» Dataset records:
• • • • • • •

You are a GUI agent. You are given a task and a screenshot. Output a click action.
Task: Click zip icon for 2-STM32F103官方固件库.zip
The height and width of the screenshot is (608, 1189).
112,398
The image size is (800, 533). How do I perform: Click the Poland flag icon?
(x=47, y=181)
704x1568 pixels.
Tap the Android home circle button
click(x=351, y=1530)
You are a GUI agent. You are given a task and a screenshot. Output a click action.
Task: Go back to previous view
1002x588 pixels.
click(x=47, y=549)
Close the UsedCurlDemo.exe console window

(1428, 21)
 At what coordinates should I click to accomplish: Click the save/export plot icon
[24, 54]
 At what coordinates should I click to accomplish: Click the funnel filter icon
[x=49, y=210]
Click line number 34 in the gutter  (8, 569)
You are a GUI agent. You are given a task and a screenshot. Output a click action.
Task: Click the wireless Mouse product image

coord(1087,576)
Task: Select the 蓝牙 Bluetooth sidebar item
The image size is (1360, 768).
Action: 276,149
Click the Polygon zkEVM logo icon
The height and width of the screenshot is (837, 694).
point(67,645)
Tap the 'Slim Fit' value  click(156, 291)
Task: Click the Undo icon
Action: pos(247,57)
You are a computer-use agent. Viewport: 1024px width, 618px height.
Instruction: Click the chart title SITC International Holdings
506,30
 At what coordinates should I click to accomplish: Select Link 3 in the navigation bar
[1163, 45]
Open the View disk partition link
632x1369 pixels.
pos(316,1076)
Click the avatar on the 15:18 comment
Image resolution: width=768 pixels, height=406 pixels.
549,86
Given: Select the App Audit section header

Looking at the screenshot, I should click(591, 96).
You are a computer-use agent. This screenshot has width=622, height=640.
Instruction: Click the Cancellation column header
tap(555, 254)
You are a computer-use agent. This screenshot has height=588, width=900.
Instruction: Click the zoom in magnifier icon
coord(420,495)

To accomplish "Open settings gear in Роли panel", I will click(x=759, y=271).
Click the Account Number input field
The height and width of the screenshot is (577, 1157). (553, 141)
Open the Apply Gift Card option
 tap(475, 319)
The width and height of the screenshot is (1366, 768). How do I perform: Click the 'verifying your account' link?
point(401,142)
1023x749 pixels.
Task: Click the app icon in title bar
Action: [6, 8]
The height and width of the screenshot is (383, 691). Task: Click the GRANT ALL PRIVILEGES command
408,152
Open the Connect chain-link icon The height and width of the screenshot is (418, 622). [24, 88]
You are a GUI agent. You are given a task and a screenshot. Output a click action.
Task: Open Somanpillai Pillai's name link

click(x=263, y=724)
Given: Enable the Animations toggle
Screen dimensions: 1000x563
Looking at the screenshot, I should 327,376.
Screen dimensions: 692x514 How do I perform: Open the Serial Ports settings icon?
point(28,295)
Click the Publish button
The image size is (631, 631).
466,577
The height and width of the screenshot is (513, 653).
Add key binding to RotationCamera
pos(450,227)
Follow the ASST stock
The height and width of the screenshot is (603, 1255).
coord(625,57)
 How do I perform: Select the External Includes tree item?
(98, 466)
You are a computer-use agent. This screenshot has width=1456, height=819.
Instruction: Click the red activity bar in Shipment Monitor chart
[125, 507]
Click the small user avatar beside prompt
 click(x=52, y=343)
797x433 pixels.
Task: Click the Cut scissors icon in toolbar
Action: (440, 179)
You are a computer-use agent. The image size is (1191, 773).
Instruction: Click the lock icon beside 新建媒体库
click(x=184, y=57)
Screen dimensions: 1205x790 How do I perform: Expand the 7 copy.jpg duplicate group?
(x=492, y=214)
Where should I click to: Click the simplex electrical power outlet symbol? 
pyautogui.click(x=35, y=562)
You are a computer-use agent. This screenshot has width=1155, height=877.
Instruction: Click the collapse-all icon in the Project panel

• • • • • • •

» Assignment: Wherever a line in the records contains the word "This", copy that line.

» Task output:
You are a computer-use agent. This screenshot has width=622, height=640.
You are a computer-use agent. This screenshot has height=588, width=900.
You are a computer-use agent. This screenshot has width=1456, height=819.
You are a computer-use agent. This screenshot has width=1155, height=877.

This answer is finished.